Received-SPF: pass (google.com: best guess record for domain of linux-kernel-owner@vger.kernel.org designates 209.132.180.67 as permitted sender) client-ip=209.132.180.67;
Date:   Mon, 3 Feb 2020 16:52:01 -0500
From:   Johannes Weiner <hannes@cmpxchg.org>
To:     Michal Hocko <mhocko@kernel.org>
Cc:     Andrew Morton <akpm@linux-foundation.org>,
        Roman Gushchin <guro@fb.com>, Tejun Heo <tj@kernel.org>,
        linux-mm@kvack.org, cgroups@vger.kernel.org,
        linux-kernel@vger.kernel.org, kernel-team@fb.com
Subject: Re: [PATCH v2 3/3] mm: memcontrol: recursive memory.low protection
Message-ID: <20200203215201.GD6380@cmpxchg.org>
References: <20191219200718.15696-1-hannes@cmpxchg.org>
 <20191219200718.15696-4-hannes@cmpxchg.org>
 <20200130170020.GZ24244@dhcp22.suse.cz>
MIME-Version: 1.0
Content-Type: text/plain; charset=us-ascii
Content-Disposition: inline
In-Reply-To: <20200130170020.GZ24244@dhcp22.suse.cz>
Sender: linux-kernel-owner@vger.kernel.org
Precedence: bulk

On Thu, Jan 30, 2020 at 06:00:20PM +0100, Michal Hocko wrote:
> On Thu 19-12-19 15:07:18, Johannes Weiner wrote:
> > Right now, the effective protection of any given cgroup is capped by
> > its own explicit memory.low setting, regardless of what the parent
> > says. The reasons for this are mostly historical and ease of
> > implementation: to make delegation of memory.low safe, effective
> > protection is the min() of all memory.low up the tree.
> > 
> > Unfortunately, this limitation makes it impossible to protect an
> > entire subtree from another without forcing the user to make explicit
> > protection allocations all the way to the leaf cgroups - something
> > that is highly undesirable in real life scenarios.
> > 
> > Consider memory in a data center host. At the cgroup top level, we
> > have a distinction between system management software and the actual
> > workload the system is executing.
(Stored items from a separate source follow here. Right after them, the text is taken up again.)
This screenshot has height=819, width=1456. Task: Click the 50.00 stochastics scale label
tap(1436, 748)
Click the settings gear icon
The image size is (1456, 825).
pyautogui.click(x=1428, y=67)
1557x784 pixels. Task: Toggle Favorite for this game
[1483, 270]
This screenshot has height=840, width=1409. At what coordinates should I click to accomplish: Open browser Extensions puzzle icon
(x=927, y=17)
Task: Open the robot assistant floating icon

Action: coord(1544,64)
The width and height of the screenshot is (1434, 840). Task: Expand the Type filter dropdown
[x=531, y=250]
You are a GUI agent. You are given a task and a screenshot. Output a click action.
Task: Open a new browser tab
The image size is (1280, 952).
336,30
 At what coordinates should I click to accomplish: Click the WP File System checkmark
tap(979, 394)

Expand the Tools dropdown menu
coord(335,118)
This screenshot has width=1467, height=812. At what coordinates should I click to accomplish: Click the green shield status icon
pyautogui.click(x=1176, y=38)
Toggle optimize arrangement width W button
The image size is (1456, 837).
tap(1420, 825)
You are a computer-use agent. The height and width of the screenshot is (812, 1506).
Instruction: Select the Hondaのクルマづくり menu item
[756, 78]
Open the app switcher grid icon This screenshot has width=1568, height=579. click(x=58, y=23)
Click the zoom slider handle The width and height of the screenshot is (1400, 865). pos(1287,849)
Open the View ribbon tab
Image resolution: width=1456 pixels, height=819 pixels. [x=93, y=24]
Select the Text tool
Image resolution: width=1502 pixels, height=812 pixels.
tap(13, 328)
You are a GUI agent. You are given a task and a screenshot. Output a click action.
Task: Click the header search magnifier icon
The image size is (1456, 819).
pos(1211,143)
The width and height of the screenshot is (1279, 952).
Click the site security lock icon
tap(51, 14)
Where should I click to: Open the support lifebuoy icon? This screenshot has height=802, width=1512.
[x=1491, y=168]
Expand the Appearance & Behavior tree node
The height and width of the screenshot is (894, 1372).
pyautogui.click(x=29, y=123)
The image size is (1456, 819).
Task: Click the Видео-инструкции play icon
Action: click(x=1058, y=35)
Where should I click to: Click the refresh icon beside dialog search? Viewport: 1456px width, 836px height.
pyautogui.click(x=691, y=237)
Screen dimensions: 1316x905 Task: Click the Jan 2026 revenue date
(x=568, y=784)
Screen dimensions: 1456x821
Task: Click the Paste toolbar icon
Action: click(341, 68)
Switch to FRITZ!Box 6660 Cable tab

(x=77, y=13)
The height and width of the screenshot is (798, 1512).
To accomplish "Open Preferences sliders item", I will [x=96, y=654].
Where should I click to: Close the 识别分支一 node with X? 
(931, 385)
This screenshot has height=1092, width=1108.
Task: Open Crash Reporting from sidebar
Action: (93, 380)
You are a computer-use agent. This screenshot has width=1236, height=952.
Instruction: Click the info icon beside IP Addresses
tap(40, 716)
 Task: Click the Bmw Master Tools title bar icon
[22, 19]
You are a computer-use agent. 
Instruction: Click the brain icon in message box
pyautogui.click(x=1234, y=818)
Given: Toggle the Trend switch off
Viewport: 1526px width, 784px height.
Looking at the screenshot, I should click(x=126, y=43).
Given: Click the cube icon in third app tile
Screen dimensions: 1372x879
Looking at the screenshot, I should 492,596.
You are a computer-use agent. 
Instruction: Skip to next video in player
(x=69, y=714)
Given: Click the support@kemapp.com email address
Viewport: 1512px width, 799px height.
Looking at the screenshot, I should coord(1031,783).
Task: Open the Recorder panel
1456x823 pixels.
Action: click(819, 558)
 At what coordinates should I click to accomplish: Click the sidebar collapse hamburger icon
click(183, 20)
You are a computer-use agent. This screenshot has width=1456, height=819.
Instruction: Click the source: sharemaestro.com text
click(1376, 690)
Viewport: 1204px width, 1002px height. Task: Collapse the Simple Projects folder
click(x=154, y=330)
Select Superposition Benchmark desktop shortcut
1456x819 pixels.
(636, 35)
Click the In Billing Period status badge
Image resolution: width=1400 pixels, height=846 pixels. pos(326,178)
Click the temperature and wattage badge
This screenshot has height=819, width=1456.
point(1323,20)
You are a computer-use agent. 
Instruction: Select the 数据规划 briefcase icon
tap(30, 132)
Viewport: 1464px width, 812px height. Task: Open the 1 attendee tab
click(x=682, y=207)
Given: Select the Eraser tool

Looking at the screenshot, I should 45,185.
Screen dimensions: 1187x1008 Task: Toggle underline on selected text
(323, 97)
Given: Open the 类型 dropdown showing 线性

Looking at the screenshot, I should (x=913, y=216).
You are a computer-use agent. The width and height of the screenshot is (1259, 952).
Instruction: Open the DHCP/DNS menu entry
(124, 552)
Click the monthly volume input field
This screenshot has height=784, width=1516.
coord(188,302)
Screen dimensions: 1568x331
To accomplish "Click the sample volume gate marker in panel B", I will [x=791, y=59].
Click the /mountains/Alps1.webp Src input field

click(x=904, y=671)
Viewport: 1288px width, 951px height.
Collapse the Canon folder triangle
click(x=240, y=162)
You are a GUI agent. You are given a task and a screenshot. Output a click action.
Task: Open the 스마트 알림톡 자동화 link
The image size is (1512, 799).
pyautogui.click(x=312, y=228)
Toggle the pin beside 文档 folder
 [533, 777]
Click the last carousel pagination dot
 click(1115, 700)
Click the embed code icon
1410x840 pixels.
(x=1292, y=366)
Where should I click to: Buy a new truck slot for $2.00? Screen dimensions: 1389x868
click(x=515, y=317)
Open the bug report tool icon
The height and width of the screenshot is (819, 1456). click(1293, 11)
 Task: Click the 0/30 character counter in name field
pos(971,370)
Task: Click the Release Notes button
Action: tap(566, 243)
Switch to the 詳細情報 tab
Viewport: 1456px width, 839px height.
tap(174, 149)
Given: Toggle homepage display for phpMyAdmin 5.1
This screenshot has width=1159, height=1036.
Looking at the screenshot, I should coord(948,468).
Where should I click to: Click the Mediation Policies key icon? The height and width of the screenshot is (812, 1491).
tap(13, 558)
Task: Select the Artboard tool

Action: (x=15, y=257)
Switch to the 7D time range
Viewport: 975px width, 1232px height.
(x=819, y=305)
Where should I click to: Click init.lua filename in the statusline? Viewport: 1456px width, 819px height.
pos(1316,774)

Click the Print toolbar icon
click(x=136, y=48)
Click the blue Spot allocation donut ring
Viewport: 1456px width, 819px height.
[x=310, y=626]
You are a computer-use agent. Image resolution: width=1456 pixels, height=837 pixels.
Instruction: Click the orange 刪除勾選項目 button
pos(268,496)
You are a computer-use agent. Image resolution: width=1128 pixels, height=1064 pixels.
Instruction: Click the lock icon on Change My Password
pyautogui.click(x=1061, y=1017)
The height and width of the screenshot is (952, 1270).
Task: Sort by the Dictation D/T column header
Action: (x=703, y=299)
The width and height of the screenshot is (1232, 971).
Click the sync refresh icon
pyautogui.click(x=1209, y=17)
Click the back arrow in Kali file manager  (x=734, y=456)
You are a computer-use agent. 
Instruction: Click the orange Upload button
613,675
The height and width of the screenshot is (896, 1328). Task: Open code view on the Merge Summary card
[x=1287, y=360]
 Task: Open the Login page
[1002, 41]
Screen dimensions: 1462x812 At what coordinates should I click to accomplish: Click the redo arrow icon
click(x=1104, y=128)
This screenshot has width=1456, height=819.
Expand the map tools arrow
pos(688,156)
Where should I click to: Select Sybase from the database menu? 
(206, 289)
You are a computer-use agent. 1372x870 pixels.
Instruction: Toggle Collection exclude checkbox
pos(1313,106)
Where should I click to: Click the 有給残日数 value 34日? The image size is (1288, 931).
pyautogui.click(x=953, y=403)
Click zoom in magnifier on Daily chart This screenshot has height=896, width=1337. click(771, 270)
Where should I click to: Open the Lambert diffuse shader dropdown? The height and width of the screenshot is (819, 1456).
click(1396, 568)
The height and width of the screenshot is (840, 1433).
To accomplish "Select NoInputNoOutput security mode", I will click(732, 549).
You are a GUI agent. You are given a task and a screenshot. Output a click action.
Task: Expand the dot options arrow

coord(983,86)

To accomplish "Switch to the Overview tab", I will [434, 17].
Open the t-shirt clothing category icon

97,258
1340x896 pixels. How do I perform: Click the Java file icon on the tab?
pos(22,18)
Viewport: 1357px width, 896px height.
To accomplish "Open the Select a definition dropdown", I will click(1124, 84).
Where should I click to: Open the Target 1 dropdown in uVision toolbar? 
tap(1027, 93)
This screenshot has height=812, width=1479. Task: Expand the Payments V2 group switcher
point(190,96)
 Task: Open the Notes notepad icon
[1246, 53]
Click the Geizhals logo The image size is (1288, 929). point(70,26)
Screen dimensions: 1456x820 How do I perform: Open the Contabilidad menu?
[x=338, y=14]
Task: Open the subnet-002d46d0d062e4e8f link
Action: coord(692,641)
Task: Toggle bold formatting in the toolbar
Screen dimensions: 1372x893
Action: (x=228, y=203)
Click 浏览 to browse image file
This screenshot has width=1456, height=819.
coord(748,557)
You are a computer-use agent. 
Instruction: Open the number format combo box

Both branches are further subdivided
> > into individual services, job components etc.
> > 
> > We want to protect the workload as a whole from the system management
> > software, but that doesn't mean we want to protect and prioritize
> > individual workload wrt each other. Their memory demand can vary over
> > time, and we'd want the VM to simply cache the hottest data within the
> > workload subtree. Yet, the current memory.low limitations force us to
> > allocate a fixed amount of protection to each workload component in
> > order to get protection from system management software in
> > general. This results in very inefficient resource distribution.
> 
> I do agree that configuring the reclaim protection is not an easy task.
> Especially in a deeper reclaim hierarchy. systemd tends to create a deep
> and commonly shared subtrees. So having a protected workload really
> requires to be put directly into a new first level cgroup in practice
> AFAICT. That is a simpler example though. Just imagine you want to
> protect a certain user slice.

Can you elaborate a bit on this? I don't quite understand the two
usecases you are contrasting here.

> You seem to be facing a different problem though IIUC. You know how much
> memory you want to protect and you do not have to care about the cgroup
> hierarchy up but you do not know/care how to distribute that protection
> among workloads running under that protection. I agree that this is a
> reasonable usecase.

I'm not sure I'm parsing this right, but the use case is this:

When I'm running a multi-component workload on a host without any
cgrouping, the individual components compete over the host's memory
based on rate of allocation, how often they reference their memory and
so forth. It's a need-based distribution of pages, and the weight can
change as demand changes throughout the life of the workload.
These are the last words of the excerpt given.